(EXERCISE SET)
a – Retype the circular motion problem set word for word, everything from "2. A pilot makes" down to "1.2 x 104 N.".
b – Continue the circular motion problem set from where it stops.

Circular Motion and Gravitation
Centripetal Acceleration and Centripetal Force
1. What is the centripetal acceleration of a point on the perimeter of a bicycle wheel of diameter 70. cm when a bike is moving at 8.0 m/s?
2. A pilot makes an outside loop (in which the center of the loop is beneath him) of radius 3.20 x 103 m. At the top of his loop his normal force is only one-half his normal weight. How fast is he going?
3. The maximum force a pilot can stand is about seven times his weight. (This is his normal force.) What is the minimum radius of curvature that a jet plane’s pilot, pulling out of a vertical dive, can tolerate at a speed of 250. m/s?
4. A car is negotiating a flat curve of radius 50. m with a speed of 20. m/s. If the centripetal force provided by friction is 1.2 x 104 N.
a) What is the mass of the car? b) What is the coefficient of friction?
5. A race car makes one lap around a track of radius 50. m in 9.0 s.
a) What is the average velocity? b) What was the car’s centripetal acceleration?
6. Norman Neutron swings a rubber ball attached to a string over his head in a horizontal, circular path. The piece of string is 1.5 m long and the ball makes 120 complete turns each minute.
a) What is the average velocity of the ball? b) What is the ball’s centripetal acceleration?

Rows from a dataset
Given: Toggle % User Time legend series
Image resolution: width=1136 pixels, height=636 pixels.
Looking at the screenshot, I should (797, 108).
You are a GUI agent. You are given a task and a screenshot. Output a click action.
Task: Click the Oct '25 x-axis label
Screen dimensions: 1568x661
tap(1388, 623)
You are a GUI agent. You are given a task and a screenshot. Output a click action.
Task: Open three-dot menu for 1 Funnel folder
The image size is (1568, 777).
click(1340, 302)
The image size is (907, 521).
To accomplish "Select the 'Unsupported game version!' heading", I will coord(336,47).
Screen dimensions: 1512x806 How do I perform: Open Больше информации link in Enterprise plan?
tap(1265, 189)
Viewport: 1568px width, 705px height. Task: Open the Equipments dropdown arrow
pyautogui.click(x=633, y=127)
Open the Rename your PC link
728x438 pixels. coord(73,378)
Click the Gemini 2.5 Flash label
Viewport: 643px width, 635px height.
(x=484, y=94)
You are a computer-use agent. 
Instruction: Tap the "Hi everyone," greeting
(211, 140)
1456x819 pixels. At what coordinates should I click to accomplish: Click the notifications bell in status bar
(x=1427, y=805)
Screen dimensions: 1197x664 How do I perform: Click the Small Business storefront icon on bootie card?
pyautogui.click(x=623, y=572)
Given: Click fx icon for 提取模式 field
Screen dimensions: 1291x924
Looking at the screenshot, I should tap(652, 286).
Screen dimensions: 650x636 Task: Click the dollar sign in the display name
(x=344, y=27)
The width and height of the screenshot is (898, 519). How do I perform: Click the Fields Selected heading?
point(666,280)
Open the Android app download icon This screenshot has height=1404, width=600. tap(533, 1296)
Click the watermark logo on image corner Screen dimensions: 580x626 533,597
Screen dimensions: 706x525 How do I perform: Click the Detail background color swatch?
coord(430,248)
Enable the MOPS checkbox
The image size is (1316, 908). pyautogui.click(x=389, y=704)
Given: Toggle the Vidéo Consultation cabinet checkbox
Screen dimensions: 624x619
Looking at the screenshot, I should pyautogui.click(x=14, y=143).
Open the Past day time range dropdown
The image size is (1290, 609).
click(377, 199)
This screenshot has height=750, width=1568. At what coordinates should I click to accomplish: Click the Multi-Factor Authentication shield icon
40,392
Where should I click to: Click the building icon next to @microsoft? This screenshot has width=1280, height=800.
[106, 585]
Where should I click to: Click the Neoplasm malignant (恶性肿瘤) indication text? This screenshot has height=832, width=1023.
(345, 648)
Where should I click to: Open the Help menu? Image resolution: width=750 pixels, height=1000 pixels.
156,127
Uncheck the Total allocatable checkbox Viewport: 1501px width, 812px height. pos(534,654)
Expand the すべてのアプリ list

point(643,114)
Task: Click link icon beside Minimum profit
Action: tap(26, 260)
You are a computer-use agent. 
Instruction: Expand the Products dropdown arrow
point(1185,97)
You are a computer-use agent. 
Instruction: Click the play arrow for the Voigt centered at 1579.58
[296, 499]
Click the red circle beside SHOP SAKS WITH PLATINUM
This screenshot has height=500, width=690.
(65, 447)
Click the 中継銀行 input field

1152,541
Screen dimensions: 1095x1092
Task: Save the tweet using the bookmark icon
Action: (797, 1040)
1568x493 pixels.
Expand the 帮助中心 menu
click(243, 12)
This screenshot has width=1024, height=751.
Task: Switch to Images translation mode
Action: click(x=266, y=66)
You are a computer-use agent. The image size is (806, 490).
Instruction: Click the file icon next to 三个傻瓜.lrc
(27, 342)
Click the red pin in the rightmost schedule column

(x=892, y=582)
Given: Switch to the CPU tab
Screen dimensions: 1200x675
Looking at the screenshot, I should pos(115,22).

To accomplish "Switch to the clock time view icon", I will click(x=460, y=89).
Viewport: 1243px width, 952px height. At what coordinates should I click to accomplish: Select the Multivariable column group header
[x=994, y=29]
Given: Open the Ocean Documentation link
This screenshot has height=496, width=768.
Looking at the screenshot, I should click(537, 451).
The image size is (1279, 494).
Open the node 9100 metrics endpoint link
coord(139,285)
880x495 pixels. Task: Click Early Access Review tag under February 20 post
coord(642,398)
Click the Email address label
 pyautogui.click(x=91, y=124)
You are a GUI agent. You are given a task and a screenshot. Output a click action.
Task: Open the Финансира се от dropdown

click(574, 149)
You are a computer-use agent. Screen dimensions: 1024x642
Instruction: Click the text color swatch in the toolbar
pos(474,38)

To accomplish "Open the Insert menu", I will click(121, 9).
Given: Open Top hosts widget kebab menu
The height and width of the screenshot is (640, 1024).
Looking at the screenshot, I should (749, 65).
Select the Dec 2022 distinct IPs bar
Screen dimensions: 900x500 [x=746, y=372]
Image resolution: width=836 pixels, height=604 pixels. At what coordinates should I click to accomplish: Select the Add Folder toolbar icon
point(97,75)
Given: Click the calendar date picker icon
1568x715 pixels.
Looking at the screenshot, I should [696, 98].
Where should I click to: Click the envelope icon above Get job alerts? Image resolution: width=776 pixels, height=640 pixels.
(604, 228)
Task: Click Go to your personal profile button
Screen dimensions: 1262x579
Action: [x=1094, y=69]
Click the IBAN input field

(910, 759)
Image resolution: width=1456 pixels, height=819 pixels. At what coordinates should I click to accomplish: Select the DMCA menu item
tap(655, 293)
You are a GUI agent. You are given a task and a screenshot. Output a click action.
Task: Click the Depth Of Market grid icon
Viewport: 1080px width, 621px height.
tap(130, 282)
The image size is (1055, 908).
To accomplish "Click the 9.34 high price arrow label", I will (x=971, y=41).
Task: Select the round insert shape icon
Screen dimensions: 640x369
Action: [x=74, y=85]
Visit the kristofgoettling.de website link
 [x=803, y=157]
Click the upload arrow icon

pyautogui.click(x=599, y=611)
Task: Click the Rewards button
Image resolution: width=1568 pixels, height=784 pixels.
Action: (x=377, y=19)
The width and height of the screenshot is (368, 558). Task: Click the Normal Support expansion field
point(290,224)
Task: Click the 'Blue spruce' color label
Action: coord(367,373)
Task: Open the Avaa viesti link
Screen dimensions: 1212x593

(RESPONSES PER TASK)
a –
2. A pilot makes an outside loop (in which the center of the loop is beneath him) of radius 3.20 x 103 m. At the top of his loop his normal force is only one-half his normal weight. How fast is he going?
3. The maximum force a pilot can stand is about seven times his weight. (This is his normal force.) What is the minimum radius of curvature that a jet plane’s pilot, pulling out of a vertical dive, can tolerate at a speed of 250. m/s?
4. A car is negotiating a flat curve of radius 50. m with a speed of 20. m/s. If the centripetal force provided by friction is 1.2 x 104 N.

b –
7. A car goes around a curve at 20. m/s. If the radius of the curve is 50. m, what is the centripetal acceleration of the car?
8. Professor Brown holds on to the end of the minute hand of a clock atop city hall. If the minute hand is 4.0 m long, what is the professor’s centripetal acceleration?
9. A flea gets its thrills by riding on the outer edge of a golden oldies record album of radius 15 cm as it is being played with a rotational period of 1.8 seconds.
a) What is the flea’s average speed?
b) What is the flea’s centripetal acceleration?
c) What is the flea’s new speed and acceleration if it moved 6.0 cm in towards the center of the album?
10. A 0.100 kg mass is attached to a string 75 cm long and swings in a horizontal circle, revolving once every 0.80 s. Calculate:
a) the centripetal acceleration of the mass. b) the tension in the string.
11. A 0.50 kg mass is attached to a string 1.0 m long and moves in a horizontal circle at a rate of 2.0 Hz. Calculate:
a) the centripetal acceleration of the mass. b) the tension in the string.
12. It takes a 900. kg racing car 12.3 s to travel at a uniform speed around a circular racetrack of radius 90.0 m. What is the centripetal force acting on the car, and which force provides it?
13. A mass of 1.5 kg moves in a circle of radius 25 cm at 2.0 Hz. Calculate:
a) the velocity. b) the acceleration. c) the centripetal force acting on the mass.
14. A 2.0 kg object is tied to the end of a cord and whirled in a horizontal circle of radius 4.0 m at 3.0 Hz. Determine:
a) the velocity of the object. b) the acceleration of the object. c) the pull of the object.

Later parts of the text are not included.